Answer: Measure, don't guess. Measure first with DevTools and timers instead of guessing where slow code is.

Because JavaScript is single-threaded, what happens if you block the main thread?

  • The event loop can't process messages and the app freezes
  • Nothing changes
  • It speeds up
  • It spawns a new thread

Answer: The event loop can't process messages and the app freezes. Blocking the main thread stops the event loop, freezing the UI.

Which technique delays execution until the user stops triggering an event?

  • Throttling
  • Memoization
  • Tree shaking
  • Debouncing

Answer: Debouncing. Debouncing waits until activity stops, ideal for search boxes.

Which technique limits a function to run at most once per interval?

  • Debouncing
  • Throttling
  • Caching
  • Lazy loading

Answer: Throttling.
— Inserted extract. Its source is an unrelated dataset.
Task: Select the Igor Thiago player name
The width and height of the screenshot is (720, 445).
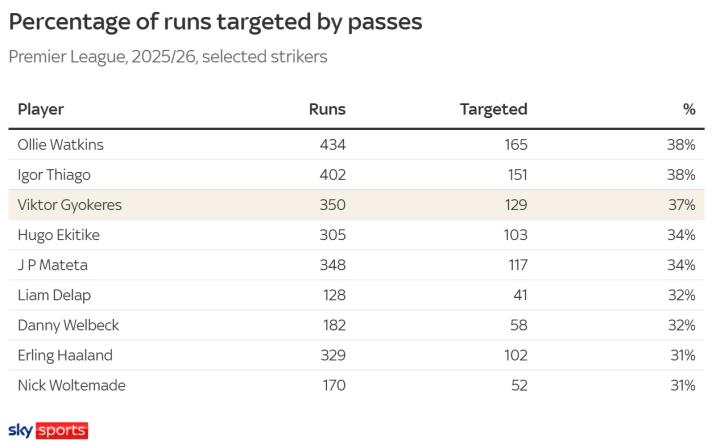Action: 54,175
Throttling caps how often a function runs, ideal for scroll handlers.

What does memoization cache?

  • The results of expensive function calls keyed by inputs
  • DOM nodes
  • Event listeners
  • Network sockets

Answer: The results of expensive function calls keyed by inputs. Memoization stores results so repeated calls with the same inputs return the cached value.

For membership checks, which is faster than Array.includes()?

  • A for loop
  • Another array
  • Set.has() which is O(1)
  • JSON.stringify

Answer: Set.has() which is O(1). Set lookup is O(1), while searching an array is O(n).

Which tools help avoid blocking the main thread with long tasks?

  • alert and confirm
  • Web Workers, setTimeout, requestAnimationFrame, chunk processing
  • innerHTML
  • document.write

Answer: Web Workers, setTimeout, requestAnimationFrame, chunk processing. These let you break or offload long-running work so the UI stays responsive.

How can you minimize costly DOM manipulation?

  • Update one node at a time in a loop
  • Use eval
  • Add more event listeners
  • Use document fragments and batch updates

Answer: Use document fragments and batch updates. Document fragments, batching, and a virtual DOM reduce expensive DOM operations.

Which is a way to reduce bundle size?

  • Add more libraries
  • Code splitting, removing unused code, and tree shaking
  • Inline everything
  • Disable caching

Answer: Code splitting, removing unused code, and tree shaking. Code splitting, dead-code removal, and tree shaking shrink the bundle.

What are Web Workers best suited for?

  • DOM-heavy rendering
  • Styling elements
  • Heavy background computation off the main thread
  • Reading cookies

Answer: Heavy background computation off the main thread. Web Workers run heavy work in the background but have limited DOM access.